The U.S. side isn’t idle either. The DOE’s “Long Duration Energy Storage Shot” initiative targets a 90% reduction in long-duration energy storage costs by 2030. Combined financing for Hydrostor, Form Energy, and others is not insignificant. It’s just that every step from financing to permits to supply chain buildout is constrained by political cycles and capital markets’ short-term preferences.
The most fundamental issue for CAES right now is cost. Per-kWh construction costs remain higher than pumped hydro. Compared with lithium batteries, compressed air has zero advantage for durations under four hours. For durations above eight hours, there’s a cost crossover point, but that keeps getting pushed out as lithium battery prices continue to fall. A 70% round-trip efficiency compared to lithium’s 90%+ is a 20-percentage-point gap. Putting those two numbers side by side isn’t entirely fair though. Lithium batteries are efficient and fast-responding for two-to-four-hour short-duration storage. After a few thousand cycles, capacity starts dropping. Replacement after ten years. Fire risk. Supply chain pressure on lithium, cobalt, nickel. Compressed air energy storage is positioned for eight-plus-hour long-duration storage, with single-plant capacities at the gigawatt-hour scale and thirty-year lifespans.
The 70% round-trip efficiency is improving, but the ceiling is there. The second law of thermodynamics is non-negotiable. Irreversible losses in gas compression-expansion cycles can only be squeezed so much further. The 101 MW compressor reduces system costs by cutting the number of units needed. The 660 MW-class standardized solution reduces engineering costs by eliminating redundant design work. These are all cost-reduction levers.
The entire industry still runs heavily on policy. Local government storage quotas, central subsidy levels, ancillary service pricing mechanisms in electricity markets — these policy variables determine whether a project gets built. The true market-driven inflection point hasn’t arrived. Many projects getting built today owe their existence to local governments mandating that new renewable energy projects include a certain percentage of co-located storage. Whether the storage plant itself turns a profit is sometimes not the first consideration.

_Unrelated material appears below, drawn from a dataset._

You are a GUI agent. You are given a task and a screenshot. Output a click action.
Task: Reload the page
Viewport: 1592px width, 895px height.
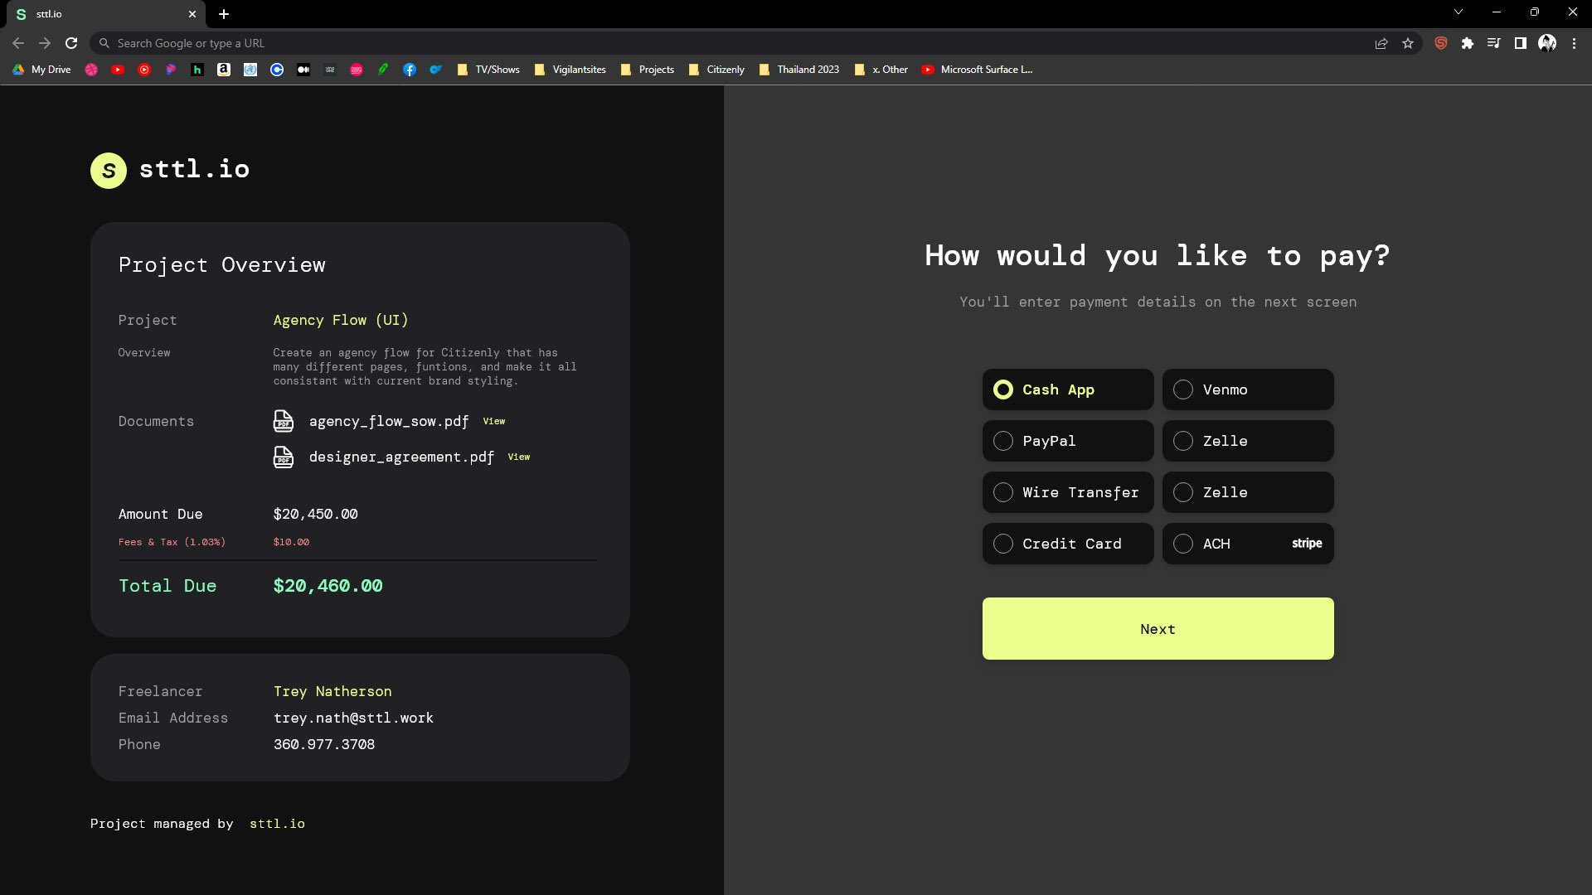point(71,43)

The national standard for compressed air energy storage grid connection (GB/T 46373-2025) doesn’t take effect until May of this year. During the years without that standard, technical specifications, safety protocols, and acceptance criteria varied from project to project across different regions. Insurers didn’t know how to price the risk. Banks couldn’t assess their exposure. Under the current U.S. policy environment, convincing investors that an infrastructure project with a ten-year payback period will definitely be profitable a decade from now is a tall order. Under the Chinese policy environment, the money shows up and the projects get pushed through. But when the standards aren’t in place, who underwrites thirty years of operational lifespan? That question has no answer either.